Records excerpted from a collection
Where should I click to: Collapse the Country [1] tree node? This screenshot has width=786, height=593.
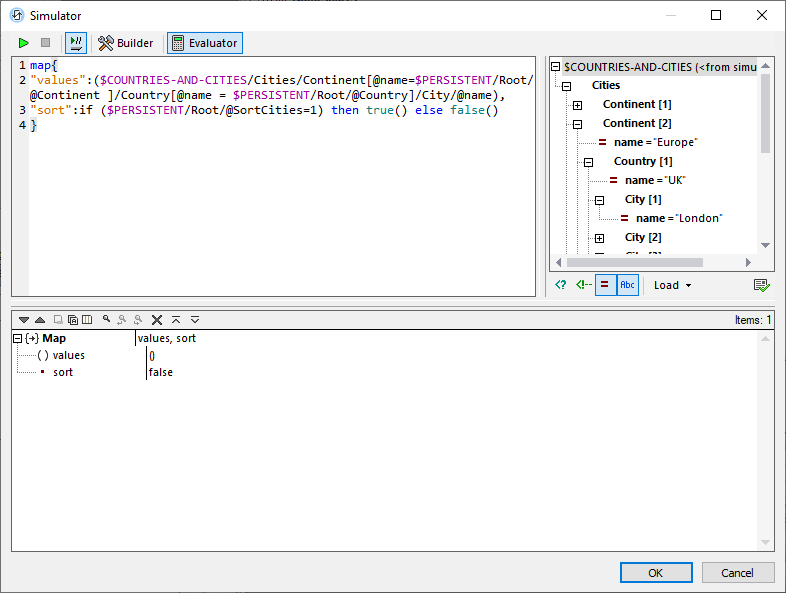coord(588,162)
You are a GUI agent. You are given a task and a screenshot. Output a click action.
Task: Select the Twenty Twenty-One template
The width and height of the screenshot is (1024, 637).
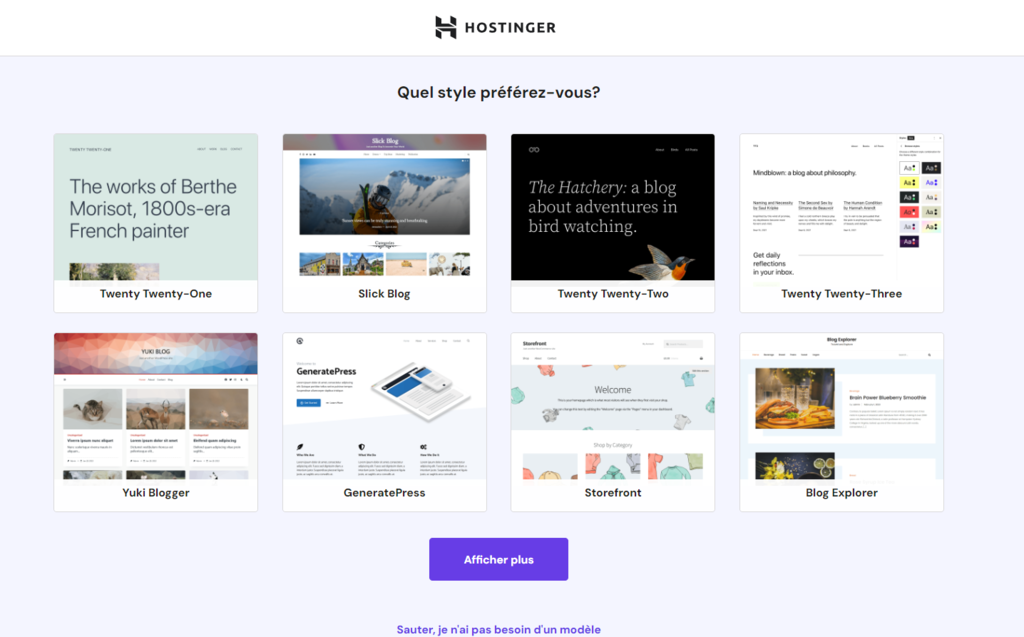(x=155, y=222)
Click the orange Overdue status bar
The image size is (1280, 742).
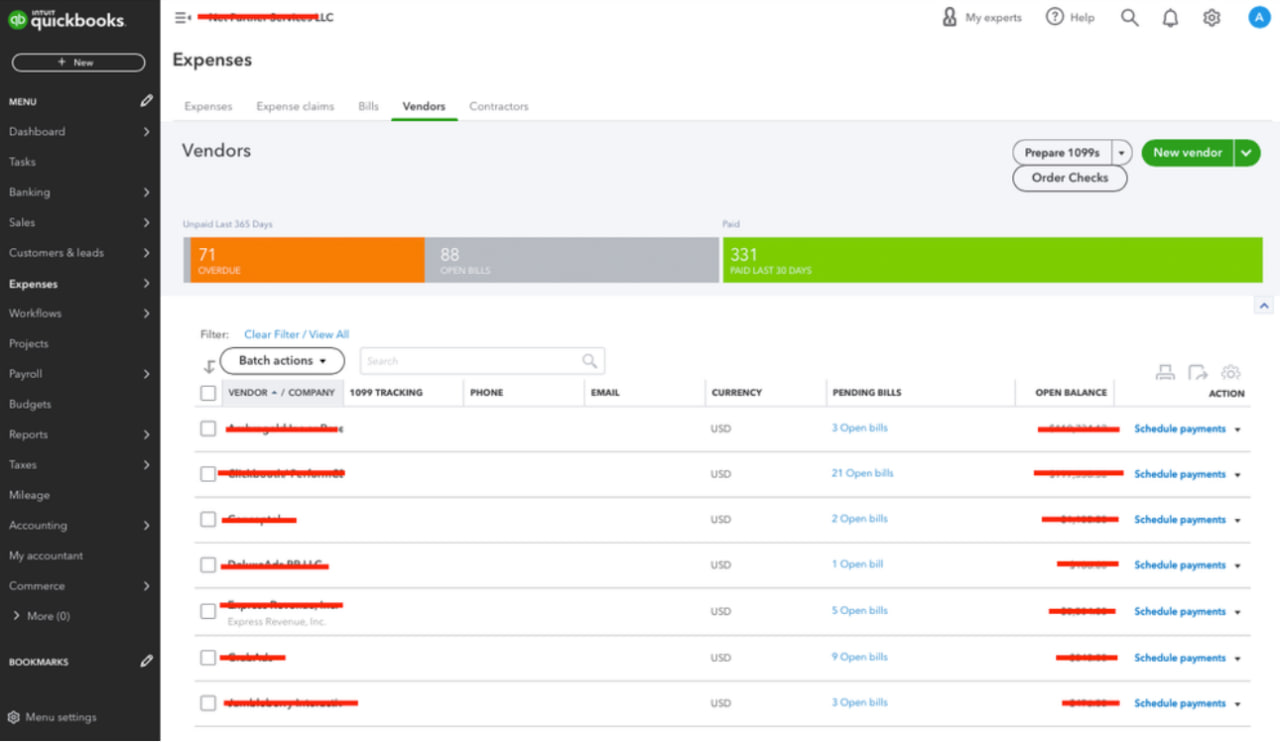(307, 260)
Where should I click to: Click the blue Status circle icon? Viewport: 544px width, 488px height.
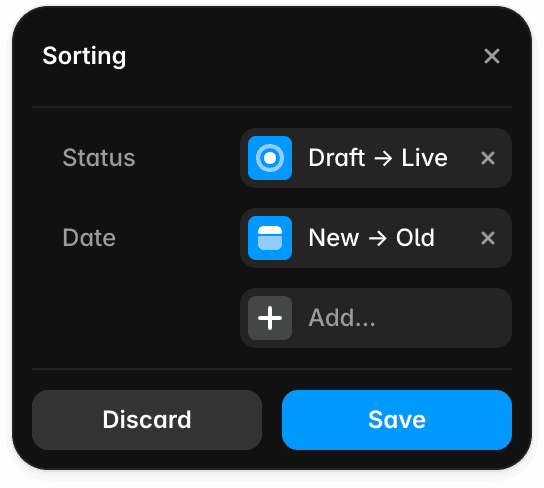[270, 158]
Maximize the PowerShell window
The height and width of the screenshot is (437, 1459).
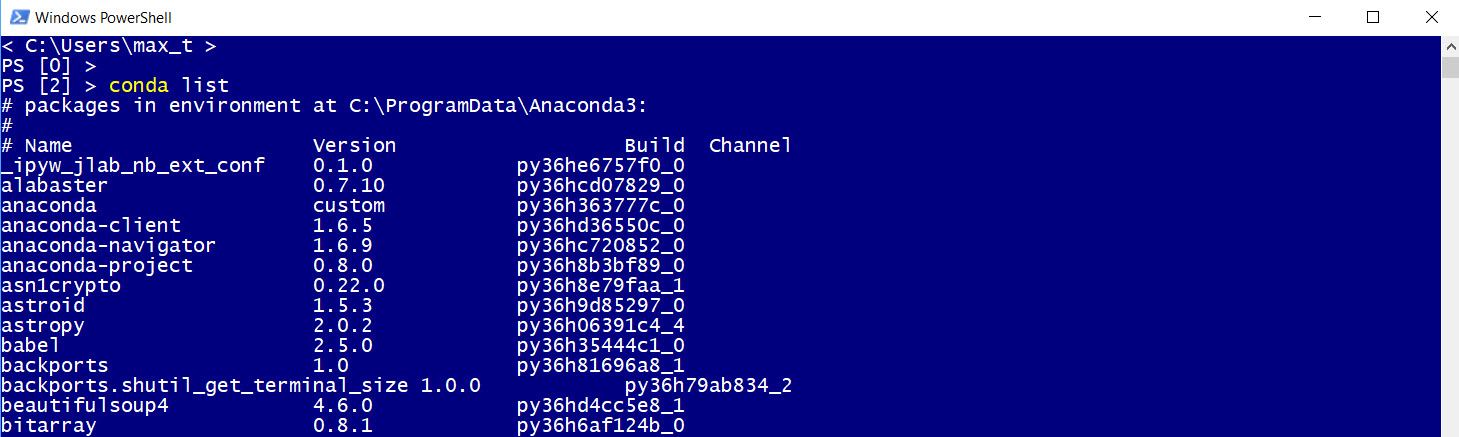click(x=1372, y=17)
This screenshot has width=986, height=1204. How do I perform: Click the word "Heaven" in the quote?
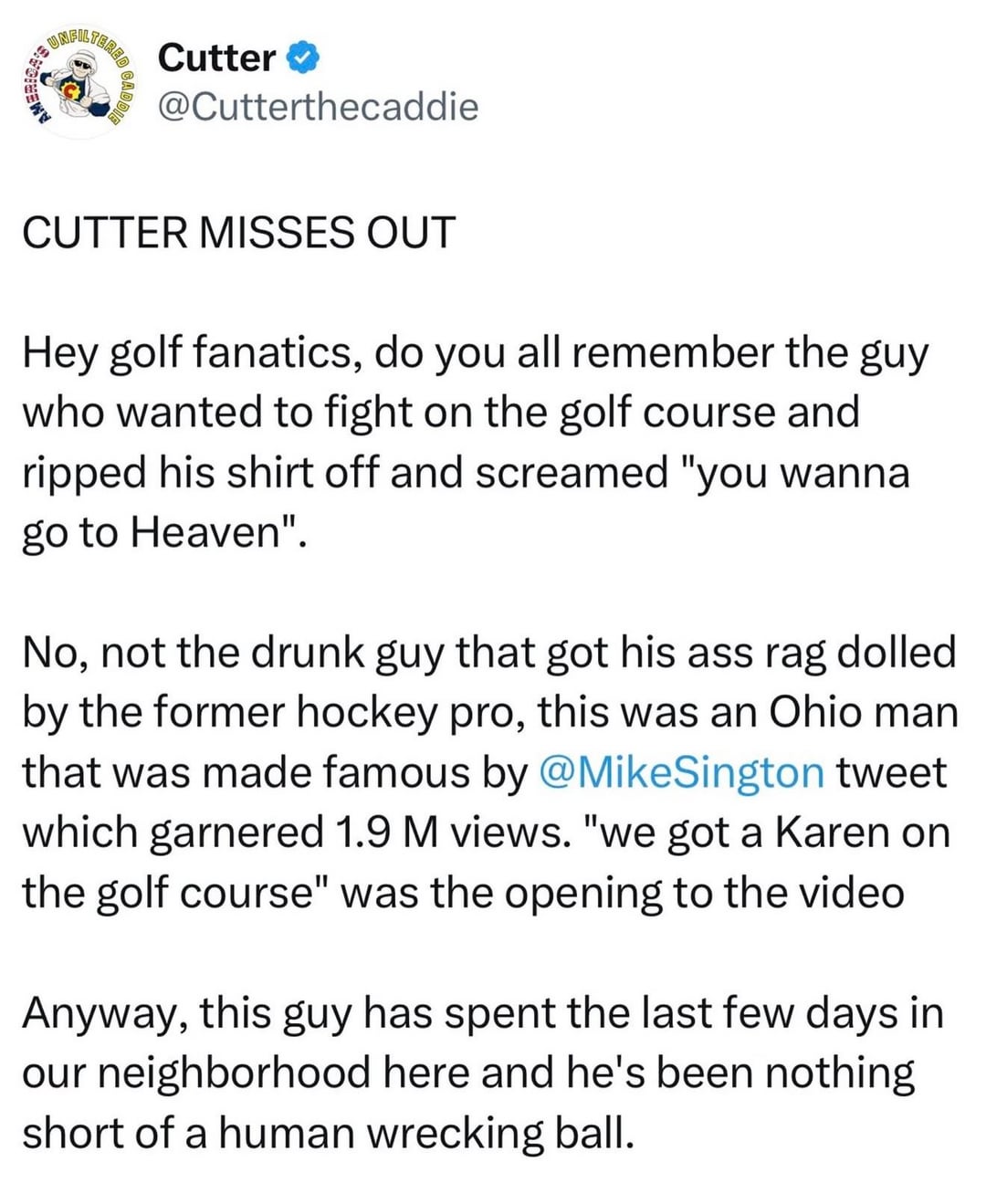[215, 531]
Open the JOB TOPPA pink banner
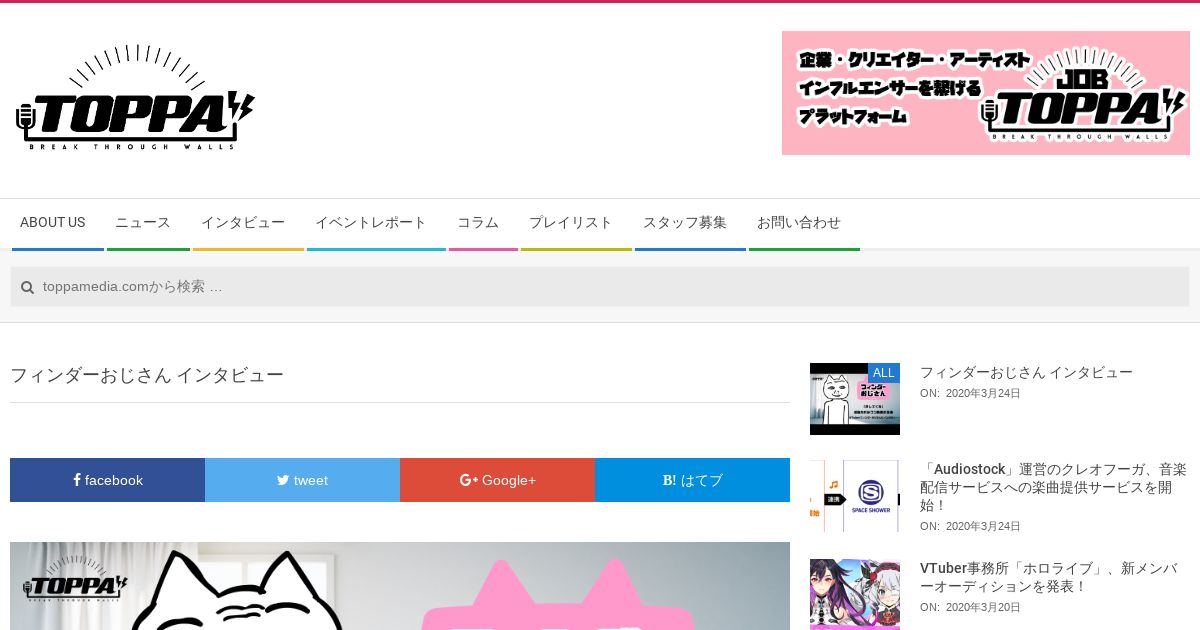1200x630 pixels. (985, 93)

Required action: Give back an exact repeat of the lines from the top of the data through the line that holds "Maximize the PowerShell window", both included, and omit pictures.

Written response:
Where should I click to: Collapse the Country [1] tree node? This screenshot has width=786, height=593.
coord(588,162)
You are a GUI agent. You are given a task and a screenshot. Output a click action.
Task: Select the Twenty Twenty-One template
The width and height of the screenshot is (1024, 637).
(x=155, y=222)
Click the orange Overdue status bar
The image size is (1280, 742).
(307, 260)
Where should I click to: Click the blue Status circle icon? Viewport: 544px width, 488px height.
[270, 158]
Maximize the PowerShell window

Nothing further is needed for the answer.